Stored items

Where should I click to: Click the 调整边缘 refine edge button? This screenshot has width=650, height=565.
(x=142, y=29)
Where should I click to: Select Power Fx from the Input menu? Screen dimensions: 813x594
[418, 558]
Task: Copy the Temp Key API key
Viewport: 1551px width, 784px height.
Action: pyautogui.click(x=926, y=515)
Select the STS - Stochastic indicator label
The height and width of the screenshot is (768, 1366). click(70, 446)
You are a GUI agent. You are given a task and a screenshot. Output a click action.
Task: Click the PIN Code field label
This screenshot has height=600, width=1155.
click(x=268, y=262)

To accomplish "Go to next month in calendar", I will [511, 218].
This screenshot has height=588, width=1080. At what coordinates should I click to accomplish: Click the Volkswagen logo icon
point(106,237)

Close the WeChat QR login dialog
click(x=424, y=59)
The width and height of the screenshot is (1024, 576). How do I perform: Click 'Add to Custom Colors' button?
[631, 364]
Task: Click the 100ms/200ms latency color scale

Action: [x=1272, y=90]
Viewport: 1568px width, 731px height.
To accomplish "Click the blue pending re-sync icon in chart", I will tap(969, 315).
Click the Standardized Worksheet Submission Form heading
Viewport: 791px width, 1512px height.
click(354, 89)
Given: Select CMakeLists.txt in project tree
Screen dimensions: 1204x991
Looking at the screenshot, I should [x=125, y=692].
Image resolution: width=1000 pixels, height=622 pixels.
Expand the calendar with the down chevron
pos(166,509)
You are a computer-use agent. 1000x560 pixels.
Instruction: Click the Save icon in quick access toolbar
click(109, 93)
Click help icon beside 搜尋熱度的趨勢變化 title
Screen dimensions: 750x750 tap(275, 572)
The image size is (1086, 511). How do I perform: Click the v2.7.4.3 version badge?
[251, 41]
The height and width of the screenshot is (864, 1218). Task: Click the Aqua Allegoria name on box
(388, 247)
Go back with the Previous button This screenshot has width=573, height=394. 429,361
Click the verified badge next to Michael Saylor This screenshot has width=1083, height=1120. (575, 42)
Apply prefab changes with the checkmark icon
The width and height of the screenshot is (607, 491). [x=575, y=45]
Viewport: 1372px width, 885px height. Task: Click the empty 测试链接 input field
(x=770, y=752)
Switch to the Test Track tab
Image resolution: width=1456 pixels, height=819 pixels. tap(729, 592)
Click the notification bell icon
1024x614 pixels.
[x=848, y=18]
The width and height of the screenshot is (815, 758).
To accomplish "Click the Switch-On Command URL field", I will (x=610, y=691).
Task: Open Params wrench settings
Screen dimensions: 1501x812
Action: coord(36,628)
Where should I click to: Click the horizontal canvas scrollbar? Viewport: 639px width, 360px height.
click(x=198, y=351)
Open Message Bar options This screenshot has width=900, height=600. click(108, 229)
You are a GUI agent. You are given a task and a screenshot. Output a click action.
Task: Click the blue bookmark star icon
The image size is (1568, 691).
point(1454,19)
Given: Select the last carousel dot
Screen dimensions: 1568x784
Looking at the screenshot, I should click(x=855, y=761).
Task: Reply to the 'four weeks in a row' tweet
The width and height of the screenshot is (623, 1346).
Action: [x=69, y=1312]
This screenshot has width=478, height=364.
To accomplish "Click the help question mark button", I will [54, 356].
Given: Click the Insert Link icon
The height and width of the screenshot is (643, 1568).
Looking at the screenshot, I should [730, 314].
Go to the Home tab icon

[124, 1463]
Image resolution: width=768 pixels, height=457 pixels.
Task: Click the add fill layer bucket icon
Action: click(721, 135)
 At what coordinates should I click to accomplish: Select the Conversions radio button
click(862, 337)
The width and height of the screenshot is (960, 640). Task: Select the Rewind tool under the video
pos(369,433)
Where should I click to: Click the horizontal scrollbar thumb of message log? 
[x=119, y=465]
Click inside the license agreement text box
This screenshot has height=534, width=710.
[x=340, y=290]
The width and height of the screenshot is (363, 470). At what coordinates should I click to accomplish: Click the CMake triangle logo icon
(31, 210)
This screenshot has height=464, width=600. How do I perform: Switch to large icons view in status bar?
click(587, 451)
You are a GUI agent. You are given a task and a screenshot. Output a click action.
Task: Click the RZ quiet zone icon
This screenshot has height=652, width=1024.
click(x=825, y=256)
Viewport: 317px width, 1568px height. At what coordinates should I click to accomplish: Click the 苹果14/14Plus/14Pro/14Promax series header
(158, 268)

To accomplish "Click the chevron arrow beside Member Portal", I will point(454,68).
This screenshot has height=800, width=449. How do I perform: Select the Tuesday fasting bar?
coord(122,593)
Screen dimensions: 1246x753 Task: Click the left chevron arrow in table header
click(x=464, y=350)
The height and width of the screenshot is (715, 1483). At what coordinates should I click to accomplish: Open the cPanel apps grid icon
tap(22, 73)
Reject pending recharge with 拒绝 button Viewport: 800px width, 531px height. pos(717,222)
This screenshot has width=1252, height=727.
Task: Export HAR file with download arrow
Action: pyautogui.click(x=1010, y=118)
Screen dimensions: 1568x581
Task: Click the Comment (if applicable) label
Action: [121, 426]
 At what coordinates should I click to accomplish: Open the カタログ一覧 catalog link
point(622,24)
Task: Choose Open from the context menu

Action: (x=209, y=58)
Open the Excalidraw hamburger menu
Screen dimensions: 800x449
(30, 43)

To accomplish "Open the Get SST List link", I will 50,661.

#### ABOUT THIS EXERCISE:
Go through the entries above and copy each line holding the string "next".

#### TASK RESPONSE:
To accomplish "Go to next month in calendar", I will [511, 218].
Click the verified badge next to Michael Saylor This screenshot has width=1083, height=1120. (575, 42)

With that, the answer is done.